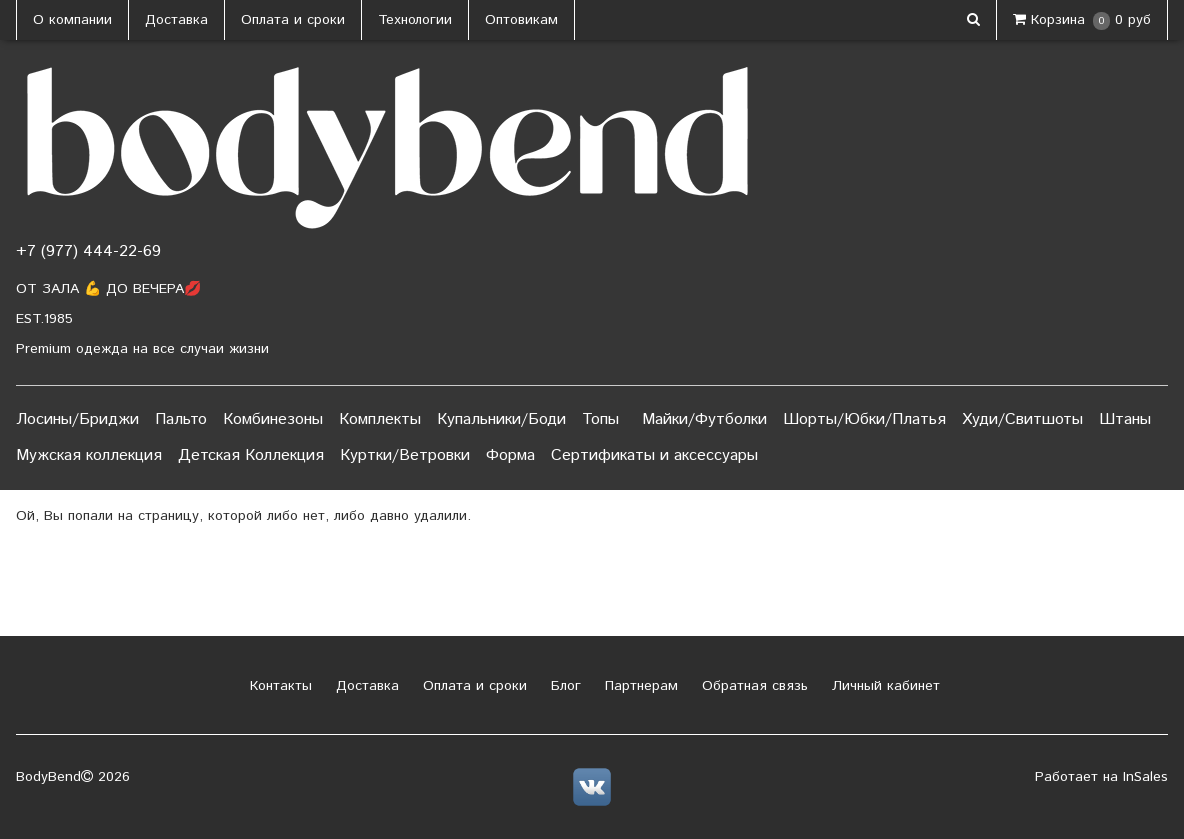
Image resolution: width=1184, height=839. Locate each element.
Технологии (415, 20)
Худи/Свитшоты (1022, 419)
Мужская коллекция (89, 455)
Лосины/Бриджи (77, 419)
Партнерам (639, 686)
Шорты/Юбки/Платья (864, 419)
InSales (1145, 777)
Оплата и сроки (293, 20)
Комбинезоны (273, 419)
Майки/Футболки (704, 419)
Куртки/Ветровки (405, 455)
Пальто (181, 419)
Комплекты (380, 419)
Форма (510, 455)
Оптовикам (521, 20)
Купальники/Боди (501, 419)
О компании (72, 20)
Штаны (1125, 419)
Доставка (176, 20)
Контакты (278, 686)
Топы (600, 419)
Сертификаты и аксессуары (654, 455)
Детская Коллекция (251, 455)
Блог (563, 686)
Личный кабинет (883, 686)
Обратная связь (752, 686)
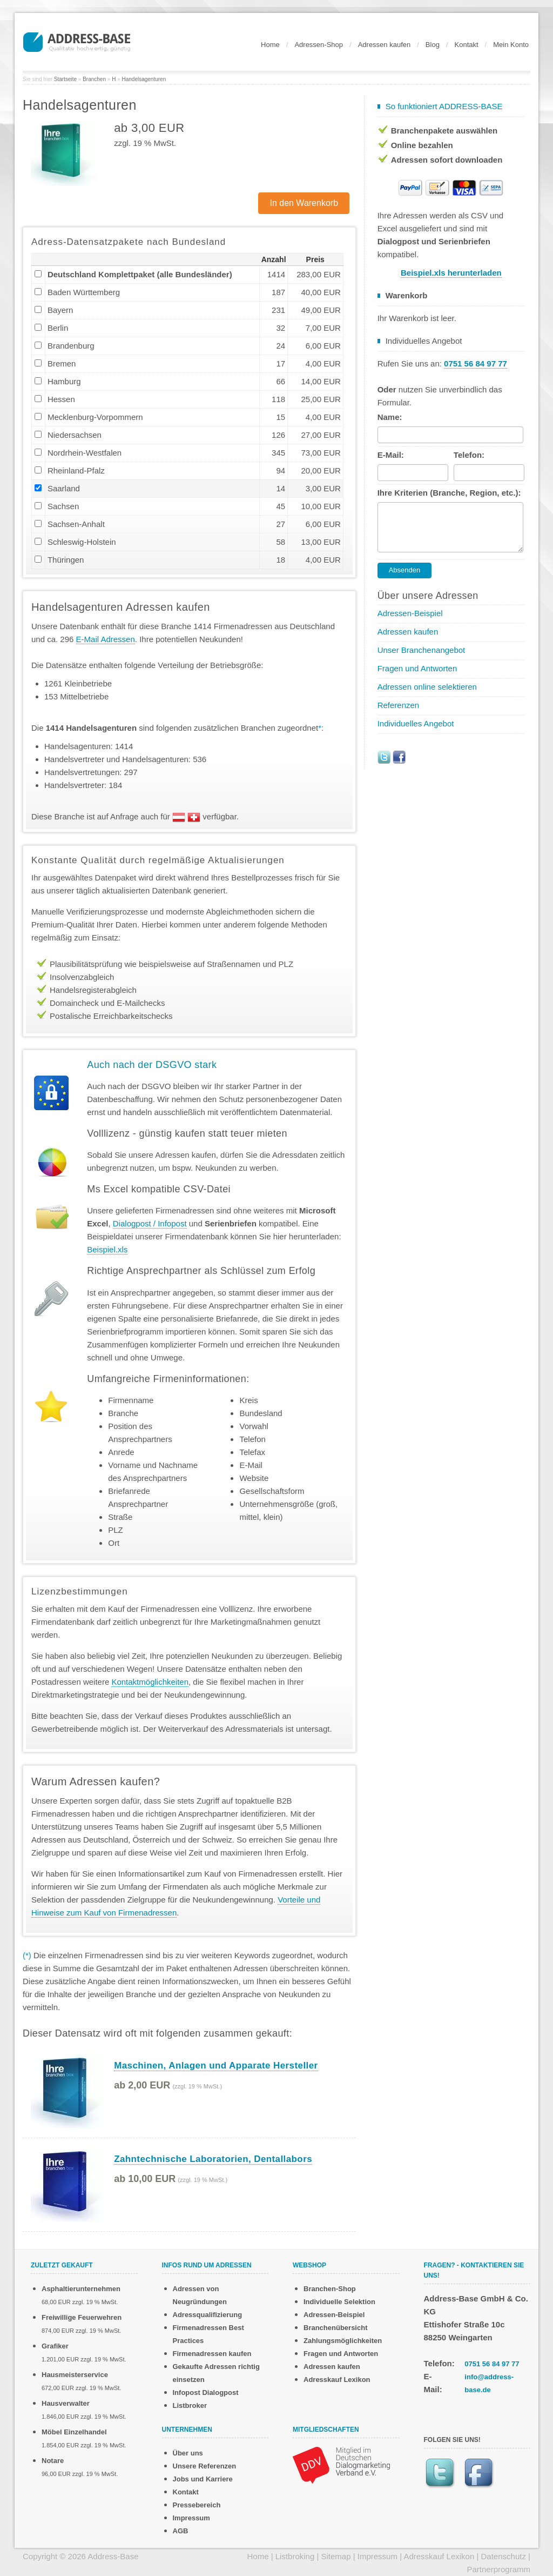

Ziel der Aufgabe:
Wandle alle Zeilen oben in eine JSON-Liste aus Zeichenketten um, mit je einem Eintrag pro Zeile und ohne Leerzeilen. Die Bilder gehören nicht in die Antwort.

Lösung der Übung:
[
  "Image resolution: width=1184, height=839. Locate each element.",
  "Технологии (415, 20)",
  "Худи/Свитшоты (1022, 419)",
  "Мужская коллекция (89, 455)",
  "Лосины/Бриджи (77, 419)",
  "Партнерам (639, 686)",
  "Шорты/Юбки/Платья (864, 419)",
  "InSales (1145, 777)",
  "Оплата и сроки (293, 20)",
  "Комбинезоны (273, 419)",
  "Майки/Футболки (704, 419)",
  "Куртки/Ветровки (405, 455)",
  "Пальто (181, 419)",
  "Комплекты (380, 419)",
  "Форма (510, 455)",
  "Оптовикам (521, 20)",
  "Купальники/Боди (501, 419)",
  "О компании (72, 20)",
  "Штаны (1125, 419)",
  "Доставка (176, 20)",
  "Контакты (278, 686)",
  "Топы (600, 419)",
  "Сертификаты и аксессуары (654, 455)",
  "Детская Коллекция (251, 455)",
  "Блог (563, 686)",
  "Личный кабинет (883, 686)",
  "Обратная связь (752, 686)"
]